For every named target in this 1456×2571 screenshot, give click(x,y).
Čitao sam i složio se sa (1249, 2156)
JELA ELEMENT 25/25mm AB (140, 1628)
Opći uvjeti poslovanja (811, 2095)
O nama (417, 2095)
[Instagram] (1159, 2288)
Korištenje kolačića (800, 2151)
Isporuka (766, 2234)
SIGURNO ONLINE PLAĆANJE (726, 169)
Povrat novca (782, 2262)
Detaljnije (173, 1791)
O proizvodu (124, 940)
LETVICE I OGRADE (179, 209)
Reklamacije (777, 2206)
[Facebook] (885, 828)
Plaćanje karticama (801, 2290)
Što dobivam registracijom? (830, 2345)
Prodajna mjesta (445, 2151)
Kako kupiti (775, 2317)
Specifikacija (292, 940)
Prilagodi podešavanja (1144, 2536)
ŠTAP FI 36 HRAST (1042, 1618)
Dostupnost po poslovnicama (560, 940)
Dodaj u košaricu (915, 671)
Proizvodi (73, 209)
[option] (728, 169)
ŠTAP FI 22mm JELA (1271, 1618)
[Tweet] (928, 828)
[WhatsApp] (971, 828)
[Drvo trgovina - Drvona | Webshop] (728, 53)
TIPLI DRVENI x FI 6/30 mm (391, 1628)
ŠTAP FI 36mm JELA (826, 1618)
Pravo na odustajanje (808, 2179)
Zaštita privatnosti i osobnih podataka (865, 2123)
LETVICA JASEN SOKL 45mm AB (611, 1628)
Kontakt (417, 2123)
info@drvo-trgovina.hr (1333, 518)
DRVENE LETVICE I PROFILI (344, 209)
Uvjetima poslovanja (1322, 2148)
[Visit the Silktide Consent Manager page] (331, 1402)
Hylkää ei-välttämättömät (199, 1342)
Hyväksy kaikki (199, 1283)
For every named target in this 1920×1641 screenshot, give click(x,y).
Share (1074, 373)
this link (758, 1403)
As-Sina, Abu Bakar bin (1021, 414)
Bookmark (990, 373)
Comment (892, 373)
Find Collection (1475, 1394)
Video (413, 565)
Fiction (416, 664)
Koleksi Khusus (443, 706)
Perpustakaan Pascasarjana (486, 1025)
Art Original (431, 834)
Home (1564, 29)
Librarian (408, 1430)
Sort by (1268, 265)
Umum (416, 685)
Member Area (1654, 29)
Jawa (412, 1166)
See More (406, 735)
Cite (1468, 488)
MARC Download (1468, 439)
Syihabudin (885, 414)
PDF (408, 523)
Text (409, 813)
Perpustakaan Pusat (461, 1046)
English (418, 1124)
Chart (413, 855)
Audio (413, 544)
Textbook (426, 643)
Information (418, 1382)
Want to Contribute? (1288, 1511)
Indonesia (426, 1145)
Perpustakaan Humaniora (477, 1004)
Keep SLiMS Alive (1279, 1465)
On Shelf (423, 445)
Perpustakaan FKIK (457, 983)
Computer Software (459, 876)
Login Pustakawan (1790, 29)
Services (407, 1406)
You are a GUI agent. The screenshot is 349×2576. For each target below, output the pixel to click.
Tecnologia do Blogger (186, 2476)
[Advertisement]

___

**What the task requires:** All lines of the material that contain the word "screenshot" should be listed.

**Reply:**
For every named target in this 1456×2571 screenshot, give click(x,y).
For every named target in this 1920×1641 screenshot, give click(x,y).
You are a GUI agent. The screenshot is 349×2576. For each target below, output the pixel to click.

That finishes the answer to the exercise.